Tout au long de la dernière année, le pétrole a encore fait couler beaucoup d'encre au Québec. Malgré le fait qu'on n'en a jamais produit de façon significative sur notre territoire, l'or noir, qu'il soit propre ou sale, contamine régulièrement l'actualité québécoise et affecte les rendements de nos caisses de retraite, comme on a encore pu le constater hier.

Après avoir reculé de 5% la semaine dernière, les titres du secteur de l'énergie ont fait un douloureux plongeon de 6%, hier à la Bourse de Toronto, avant de se ressaisir légèrement.

Le recul des prix mondiaux du baril de pétrole - qui cumulent des pertes de près de 40% depuis le début de l'été - et qui a amené le prix du baril de West Texas Intermediate à clôturer hier à 63,05$US, en baisse de 4,3%, a une fois de plus entraîné dans son sillage l'indice de la Bourse de Toronto.

Ainsi, en début d'après-midi hier, le S&P/TSX a chuté de près de 500 points en raison du plongeon des titres du secteur de l'énergie, qui a lui-même entraîné une baisse de la valeur des titres du secteur financier.

Cette nouvelle correction des titres pétroliers a été provoquée par des données économiques décevantes en provenance de la Chine, où le niveau des exportations enregistrées en novembre était nettement en deçà des attentes, suggérant ainsi une expansion économique moins importante que prévu et une moins grande consommation d'énergie.

Les marchés ont beau être rompus aux soubresauts cycliques qu'enregistrent les prix des matières premières, le présent cycle baissier que nous traversons semble s'avérer beaucoup plus menaçant et persistant qu'il ne s'annonçait au départ.

Ainsi, la Banque Morgan Stanley a émis hier une nouvelle note de recherche qui prévoit que le prix du pétrole américain pourrait poursuivre sa chute en 2015 pour descendre à un niveau plancher de 43$US.

Selon la banque américaine, les prix du pétrole vont amorcer une lente remontée en 2016 aux alentours des 80$US, remontée qui ne permettra toutefois pas de retrouver les niveaux de prix de 100$US et plus auxquels on était habitués.

L'omniprésence du pétrole

La Bourse canadienne, qui était le marché boursier le plus performant de la planète en début d'été avec des gains de plus de 16%, affiche maintenant un rendement de 3,84% depuis le début de l'année, soit la moitié des rendements produits par les marchés américains.

Cette détérioration de la performance canadienne est essentiellement attribuable au recul des titres de ressources naturelles et de l'énergie.

Il s'agit d'une détérioration coûteuse pour nos grands gestionnaires de caisses de retraite, qui n'ont d'autre choix que de rapprocher la composition de leur portefeuille de celle du TSX.

Encore cette année pourtant, le groupe des quelque 110 entreprises québécoises qui sont inscrites à la cote de la Bourse de Toronto surclasse la performance boursière canadienne avec un rendement moyen depuis le début de l'année de plus de 16%, selon l'indice Morningstar Banque Nationale Québec.

En 2013, le rendement de la Bourse de Toronto avait été aussi affecté par la mauvaise tenue des secteurs de l'énergie et des ressources naturelles, la Bourse canadienne ayant enregistré des gains de 9,6% alors que l'indice Morningstar Québec cumulait des gains de 32%.

Au cours des deux dernières années, on a beaucoup parlé de pétrole au Québec.

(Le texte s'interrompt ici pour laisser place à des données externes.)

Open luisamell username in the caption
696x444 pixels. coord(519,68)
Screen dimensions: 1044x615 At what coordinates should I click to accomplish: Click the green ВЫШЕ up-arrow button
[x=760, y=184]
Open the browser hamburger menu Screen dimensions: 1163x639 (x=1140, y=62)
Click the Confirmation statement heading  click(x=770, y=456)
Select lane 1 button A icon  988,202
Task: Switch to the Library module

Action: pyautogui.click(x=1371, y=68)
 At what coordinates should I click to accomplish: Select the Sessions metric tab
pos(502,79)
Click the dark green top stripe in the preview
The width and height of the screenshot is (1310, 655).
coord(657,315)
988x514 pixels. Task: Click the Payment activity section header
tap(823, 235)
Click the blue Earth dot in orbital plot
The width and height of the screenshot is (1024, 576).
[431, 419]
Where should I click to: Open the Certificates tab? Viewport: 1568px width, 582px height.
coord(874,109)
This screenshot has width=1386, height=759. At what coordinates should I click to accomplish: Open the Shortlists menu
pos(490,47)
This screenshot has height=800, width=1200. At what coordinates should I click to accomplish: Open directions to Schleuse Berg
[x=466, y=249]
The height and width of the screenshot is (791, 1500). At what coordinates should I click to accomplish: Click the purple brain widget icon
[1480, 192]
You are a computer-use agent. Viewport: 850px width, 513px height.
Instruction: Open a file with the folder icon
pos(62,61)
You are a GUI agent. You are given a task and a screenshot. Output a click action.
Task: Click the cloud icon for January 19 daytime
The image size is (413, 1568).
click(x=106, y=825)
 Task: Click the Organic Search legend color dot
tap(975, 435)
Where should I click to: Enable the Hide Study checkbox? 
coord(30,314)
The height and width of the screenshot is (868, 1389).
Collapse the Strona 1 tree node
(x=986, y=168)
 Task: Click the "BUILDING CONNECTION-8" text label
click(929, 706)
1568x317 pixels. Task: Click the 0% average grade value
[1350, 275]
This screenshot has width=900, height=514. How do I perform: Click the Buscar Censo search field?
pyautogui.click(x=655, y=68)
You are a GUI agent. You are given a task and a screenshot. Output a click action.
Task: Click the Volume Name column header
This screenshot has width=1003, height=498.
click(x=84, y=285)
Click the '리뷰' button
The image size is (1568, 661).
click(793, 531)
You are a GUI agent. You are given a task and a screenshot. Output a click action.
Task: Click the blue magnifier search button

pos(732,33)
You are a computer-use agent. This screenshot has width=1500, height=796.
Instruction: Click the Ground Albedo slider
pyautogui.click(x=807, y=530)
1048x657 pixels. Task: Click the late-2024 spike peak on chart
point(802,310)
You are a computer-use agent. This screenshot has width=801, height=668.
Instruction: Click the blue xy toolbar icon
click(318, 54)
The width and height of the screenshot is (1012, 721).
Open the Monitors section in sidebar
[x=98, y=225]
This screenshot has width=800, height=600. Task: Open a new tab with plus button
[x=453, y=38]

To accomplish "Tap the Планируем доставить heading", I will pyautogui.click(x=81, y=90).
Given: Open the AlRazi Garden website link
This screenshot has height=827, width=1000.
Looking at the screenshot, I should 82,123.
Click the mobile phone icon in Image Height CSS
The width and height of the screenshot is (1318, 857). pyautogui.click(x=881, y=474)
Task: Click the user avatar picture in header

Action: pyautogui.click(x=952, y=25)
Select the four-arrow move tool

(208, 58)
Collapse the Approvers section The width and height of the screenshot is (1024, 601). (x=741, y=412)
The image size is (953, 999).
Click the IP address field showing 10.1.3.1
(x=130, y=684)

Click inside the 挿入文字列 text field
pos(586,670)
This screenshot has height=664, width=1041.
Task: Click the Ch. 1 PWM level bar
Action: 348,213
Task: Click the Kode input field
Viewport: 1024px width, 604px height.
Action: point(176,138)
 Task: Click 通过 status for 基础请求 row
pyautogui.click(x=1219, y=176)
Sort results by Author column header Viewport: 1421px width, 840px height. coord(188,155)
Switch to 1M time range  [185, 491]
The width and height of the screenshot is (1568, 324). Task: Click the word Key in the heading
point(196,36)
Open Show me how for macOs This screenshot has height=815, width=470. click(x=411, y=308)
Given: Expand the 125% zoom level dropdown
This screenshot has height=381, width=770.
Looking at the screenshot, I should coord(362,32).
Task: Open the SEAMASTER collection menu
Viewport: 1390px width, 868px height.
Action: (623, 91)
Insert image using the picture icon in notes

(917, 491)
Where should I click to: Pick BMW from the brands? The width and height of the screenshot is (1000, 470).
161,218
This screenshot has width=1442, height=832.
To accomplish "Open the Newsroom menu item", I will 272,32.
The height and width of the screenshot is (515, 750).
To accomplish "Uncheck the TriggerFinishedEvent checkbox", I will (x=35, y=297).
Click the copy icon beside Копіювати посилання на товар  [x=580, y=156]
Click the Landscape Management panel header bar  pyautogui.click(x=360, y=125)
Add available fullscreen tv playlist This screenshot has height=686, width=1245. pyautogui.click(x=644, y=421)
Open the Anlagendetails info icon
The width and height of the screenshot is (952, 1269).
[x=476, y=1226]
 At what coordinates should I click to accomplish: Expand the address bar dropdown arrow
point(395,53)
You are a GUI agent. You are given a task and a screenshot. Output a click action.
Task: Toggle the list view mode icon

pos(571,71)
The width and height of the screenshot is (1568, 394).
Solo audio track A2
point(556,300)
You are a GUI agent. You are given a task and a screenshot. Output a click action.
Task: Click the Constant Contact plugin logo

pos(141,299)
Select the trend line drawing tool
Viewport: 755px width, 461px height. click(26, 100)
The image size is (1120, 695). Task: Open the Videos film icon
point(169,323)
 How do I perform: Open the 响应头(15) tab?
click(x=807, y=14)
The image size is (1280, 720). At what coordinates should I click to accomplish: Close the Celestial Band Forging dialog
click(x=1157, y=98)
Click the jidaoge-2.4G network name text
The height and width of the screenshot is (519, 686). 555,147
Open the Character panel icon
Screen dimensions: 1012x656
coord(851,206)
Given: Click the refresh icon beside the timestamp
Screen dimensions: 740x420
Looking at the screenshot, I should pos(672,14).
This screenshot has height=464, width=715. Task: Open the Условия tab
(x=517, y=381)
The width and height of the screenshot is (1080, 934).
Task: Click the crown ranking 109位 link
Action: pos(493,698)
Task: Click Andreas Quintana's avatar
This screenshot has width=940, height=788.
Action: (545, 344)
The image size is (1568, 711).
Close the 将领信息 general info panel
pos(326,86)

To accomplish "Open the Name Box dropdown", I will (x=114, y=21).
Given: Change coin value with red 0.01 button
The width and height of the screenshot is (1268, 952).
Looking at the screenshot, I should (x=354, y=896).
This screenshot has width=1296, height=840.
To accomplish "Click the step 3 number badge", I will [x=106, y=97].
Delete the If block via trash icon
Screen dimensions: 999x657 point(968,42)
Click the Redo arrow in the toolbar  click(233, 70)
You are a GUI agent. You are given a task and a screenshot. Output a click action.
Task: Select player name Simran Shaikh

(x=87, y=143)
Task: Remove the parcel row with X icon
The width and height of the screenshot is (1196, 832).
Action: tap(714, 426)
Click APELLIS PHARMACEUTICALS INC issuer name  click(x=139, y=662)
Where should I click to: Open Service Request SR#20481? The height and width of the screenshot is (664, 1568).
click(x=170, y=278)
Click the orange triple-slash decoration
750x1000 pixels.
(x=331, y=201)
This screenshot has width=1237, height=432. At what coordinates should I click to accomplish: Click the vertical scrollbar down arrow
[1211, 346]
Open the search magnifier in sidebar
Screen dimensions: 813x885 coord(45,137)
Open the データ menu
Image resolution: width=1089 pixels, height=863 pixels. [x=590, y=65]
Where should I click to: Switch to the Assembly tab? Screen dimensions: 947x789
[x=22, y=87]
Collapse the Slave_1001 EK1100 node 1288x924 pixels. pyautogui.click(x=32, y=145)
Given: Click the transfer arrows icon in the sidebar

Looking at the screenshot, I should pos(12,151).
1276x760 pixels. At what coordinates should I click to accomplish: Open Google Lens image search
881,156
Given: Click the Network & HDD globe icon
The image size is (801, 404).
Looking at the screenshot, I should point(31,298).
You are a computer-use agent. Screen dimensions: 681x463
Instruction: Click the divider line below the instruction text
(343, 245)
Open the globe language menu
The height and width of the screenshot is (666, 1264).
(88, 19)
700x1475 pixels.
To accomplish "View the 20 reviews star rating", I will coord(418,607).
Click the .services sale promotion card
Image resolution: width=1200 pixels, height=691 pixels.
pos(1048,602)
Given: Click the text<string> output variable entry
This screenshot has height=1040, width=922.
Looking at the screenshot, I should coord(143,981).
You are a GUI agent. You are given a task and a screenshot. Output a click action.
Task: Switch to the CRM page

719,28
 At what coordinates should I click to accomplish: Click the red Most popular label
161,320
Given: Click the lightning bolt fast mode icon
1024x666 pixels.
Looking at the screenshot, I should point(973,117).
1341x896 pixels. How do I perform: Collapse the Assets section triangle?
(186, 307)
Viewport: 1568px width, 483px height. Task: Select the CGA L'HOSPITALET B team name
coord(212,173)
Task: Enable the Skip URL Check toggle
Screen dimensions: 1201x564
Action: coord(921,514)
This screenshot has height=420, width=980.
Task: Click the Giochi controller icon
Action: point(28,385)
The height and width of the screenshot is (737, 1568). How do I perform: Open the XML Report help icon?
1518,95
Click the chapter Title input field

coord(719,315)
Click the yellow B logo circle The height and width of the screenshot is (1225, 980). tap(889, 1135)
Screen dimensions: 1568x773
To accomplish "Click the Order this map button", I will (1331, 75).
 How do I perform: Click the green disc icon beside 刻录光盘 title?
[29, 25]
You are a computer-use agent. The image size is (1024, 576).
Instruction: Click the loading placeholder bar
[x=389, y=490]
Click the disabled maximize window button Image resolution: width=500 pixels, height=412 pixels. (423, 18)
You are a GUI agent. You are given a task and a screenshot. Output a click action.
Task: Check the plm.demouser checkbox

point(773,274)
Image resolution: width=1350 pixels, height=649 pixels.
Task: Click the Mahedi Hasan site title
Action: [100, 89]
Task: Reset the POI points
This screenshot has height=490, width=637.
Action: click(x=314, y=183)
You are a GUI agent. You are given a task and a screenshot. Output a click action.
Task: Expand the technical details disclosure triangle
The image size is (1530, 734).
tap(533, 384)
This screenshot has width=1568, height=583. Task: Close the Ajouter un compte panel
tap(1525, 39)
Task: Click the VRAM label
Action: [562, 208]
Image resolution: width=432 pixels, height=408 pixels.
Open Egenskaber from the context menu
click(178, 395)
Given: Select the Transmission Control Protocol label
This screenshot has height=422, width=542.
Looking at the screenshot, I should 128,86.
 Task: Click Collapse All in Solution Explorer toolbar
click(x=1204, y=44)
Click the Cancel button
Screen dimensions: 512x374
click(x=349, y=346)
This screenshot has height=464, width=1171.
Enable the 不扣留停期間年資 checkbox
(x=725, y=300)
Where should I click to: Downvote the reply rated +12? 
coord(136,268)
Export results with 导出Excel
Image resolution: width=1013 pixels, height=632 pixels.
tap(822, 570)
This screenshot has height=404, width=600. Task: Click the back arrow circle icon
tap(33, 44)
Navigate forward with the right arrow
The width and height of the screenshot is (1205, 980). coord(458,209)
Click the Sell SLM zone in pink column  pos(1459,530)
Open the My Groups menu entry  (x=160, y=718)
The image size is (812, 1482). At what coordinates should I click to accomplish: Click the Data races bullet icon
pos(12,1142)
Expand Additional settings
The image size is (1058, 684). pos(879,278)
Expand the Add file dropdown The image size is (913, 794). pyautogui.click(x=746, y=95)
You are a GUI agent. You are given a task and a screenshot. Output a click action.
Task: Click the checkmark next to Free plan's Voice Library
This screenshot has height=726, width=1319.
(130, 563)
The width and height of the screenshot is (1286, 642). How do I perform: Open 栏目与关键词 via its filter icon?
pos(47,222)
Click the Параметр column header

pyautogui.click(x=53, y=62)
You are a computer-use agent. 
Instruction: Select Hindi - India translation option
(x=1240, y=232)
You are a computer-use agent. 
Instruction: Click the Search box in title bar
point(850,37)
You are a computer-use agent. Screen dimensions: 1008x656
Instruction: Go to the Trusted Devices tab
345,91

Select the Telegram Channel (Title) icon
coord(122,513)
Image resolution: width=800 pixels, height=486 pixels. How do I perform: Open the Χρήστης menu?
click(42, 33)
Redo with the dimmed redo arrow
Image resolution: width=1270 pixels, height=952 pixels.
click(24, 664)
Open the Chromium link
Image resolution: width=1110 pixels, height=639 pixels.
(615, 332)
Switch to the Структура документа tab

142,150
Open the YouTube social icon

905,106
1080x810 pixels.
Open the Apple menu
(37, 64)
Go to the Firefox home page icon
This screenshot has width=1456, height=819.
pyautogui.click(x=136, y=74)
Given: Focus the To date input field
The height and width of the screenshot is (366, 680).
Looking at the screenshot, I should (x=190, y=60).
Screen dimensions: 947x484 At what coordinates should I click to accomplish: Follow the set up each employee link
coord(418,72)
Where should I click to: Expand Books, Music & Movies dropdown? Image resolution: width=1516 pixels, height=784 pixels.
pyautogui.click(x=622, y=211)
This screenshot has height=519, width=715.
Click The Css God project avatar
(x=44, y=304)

Il y a d'abord eu la terrible tragédie de Lac-Mégantic qui a mis sur la sellette la hausse vertigineuse du transport du pétrole albertain et américain par rail pour l'amener vers les raffineries de l'Est.

On a eu droit par la suite à la décision préélectorale du gouvernement du Parti québécois d'aller de l'avant avec l'exploration pétrolière dans l'île d'Anticosti.

Depuis deux ans, on s'est aussi beaucoup fait bombarder par les incessantes campagnes de lobbying des sociétés Enbridge - pour l'inversion de son pipeline vers les raffineries québécoises - et TransCanada qui, pour son projet Énergie Est, veut transformer son gazoduc en oléoduc en vue de son prolongement jusqu'à la raffinerie Irving au Nouveau-Brunswick.

La nouvelle réalité du marché qui semble se mettre en place mettra vraisemblablement une sourdine sur cette promotion sans précédent des vertus et des dangers du pétrole dans nos vies.

Ce n'est pas avec un baril à 43$US que Junex ou Pétrolia vont se mettre à extraire des millions de barils par jour au Québec, et cette nouvelle réalité de prix devrait aussi ralentir considérablement les visées expansionnistes de TransCanada à implanter son oléoduc au Québec, en raison ou en dépit des bélugas.